= Dataset entries =
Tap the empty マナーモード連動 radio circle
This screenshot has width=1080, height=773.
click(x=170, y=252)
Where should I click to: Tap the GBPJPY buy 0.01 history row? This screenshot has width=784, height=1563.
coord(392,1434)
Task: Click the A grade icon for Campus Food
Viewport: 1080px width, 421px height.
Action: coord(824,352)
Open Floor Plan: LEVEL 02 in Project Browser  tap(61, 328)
==
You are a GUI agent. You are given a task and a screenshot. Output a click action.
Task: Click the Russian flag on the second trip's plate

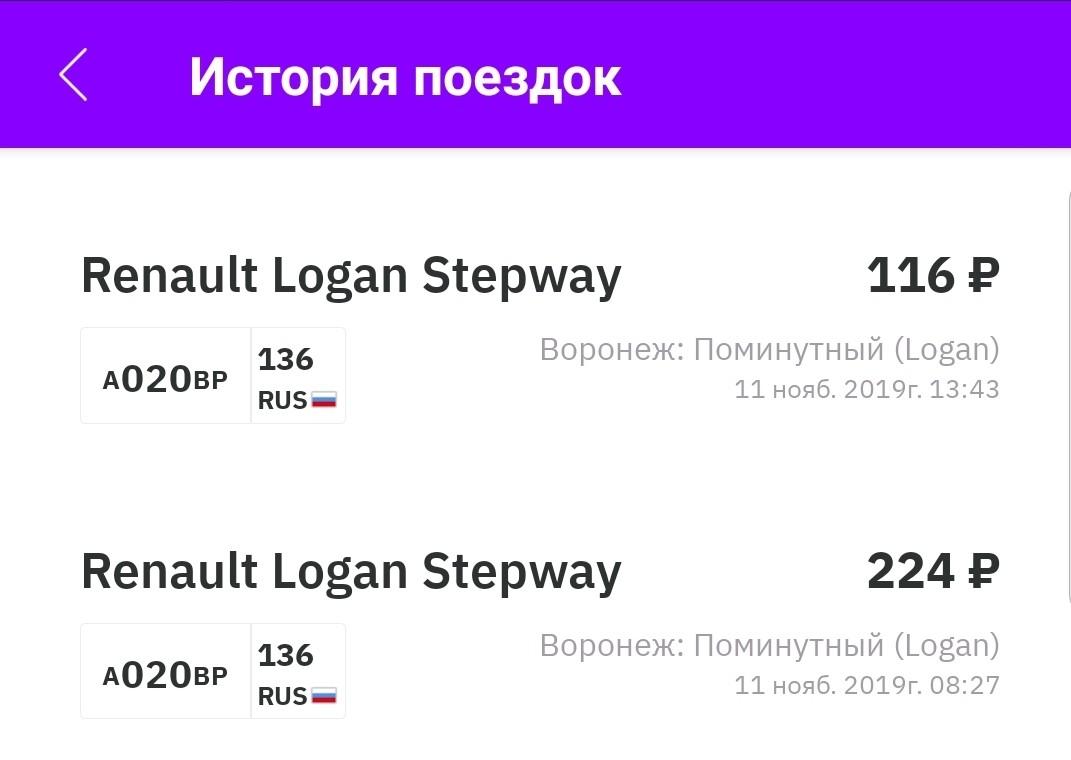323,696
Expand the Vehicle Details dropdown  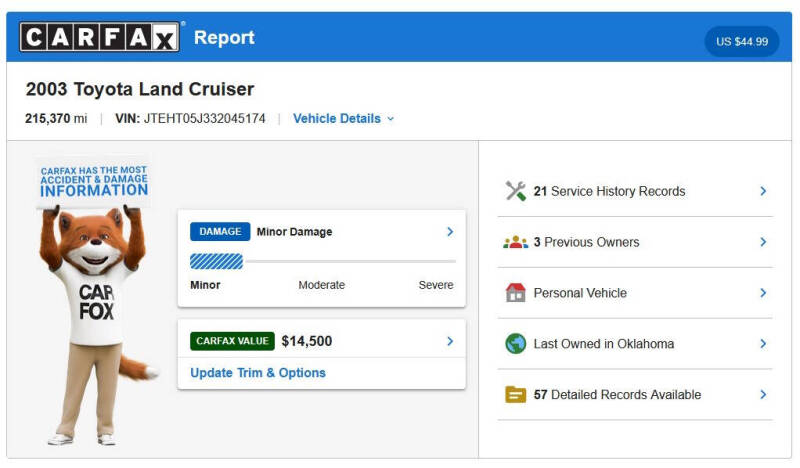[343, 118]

= About this task =
Retype the entries above exactly, but only from the line containing "Viewport: 1080px width, 421px height." through the line containing "Open Floor Plan: LEVEL", both included.

= Finished task =
Viewport: 1080px width, 421px height.
Action: coord(824,352)
Open Floor Plan: LEVEL 02 in Project Browser  tap(61, 328)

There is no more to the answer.